RECORDS SHOWN:

○ ○ ○ ○

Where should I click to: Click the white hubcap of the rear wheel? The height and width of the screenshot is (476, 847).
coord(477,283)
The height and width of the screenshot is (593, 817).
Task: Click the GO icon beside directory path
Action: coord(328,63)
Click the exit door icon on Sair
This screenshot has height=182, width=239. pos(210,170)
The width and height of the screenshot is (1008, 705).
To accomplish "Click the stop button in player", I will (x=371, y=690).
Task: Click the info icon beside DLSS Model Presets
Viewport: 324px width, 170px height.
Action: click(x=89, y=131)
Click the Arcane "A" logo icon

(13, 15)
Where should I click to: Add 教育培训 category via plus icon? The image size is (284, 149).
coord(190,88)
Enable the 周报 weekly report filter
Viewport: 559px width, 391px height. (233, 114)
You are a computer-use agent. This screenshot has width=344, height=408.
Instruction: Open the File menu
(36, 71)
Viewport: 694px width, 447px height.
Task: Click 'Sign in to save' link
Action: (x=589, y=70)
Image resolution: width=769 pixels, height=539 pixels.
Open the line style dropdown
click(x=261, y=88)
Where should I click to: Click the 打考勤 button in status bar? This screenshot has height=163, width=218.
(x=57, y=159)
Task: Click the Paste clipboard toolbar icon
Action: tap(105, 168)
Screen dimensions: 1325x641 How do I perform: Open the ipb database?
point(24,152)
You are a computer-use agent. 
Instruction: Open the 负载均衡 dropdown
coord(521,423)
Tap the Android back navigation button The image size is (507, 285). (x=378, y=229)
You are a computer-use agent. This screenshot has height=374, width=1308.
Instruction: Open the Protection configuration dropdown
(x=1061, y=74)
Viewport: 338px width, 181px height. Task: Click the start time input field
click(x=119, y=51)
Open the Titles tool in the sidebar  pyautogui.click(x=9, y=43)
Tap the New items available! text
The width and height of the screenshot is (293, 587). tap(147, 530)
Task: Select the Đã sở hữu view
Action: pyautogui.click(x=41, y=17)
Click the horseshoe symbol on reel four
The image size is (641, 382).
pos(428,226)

○ ○ ○ ○

EXERCISE REQUIREMENTS:
What must be returned is a bare number, the count of lines in the entries holding the string "computer".

THE COMPLETED TASK:
3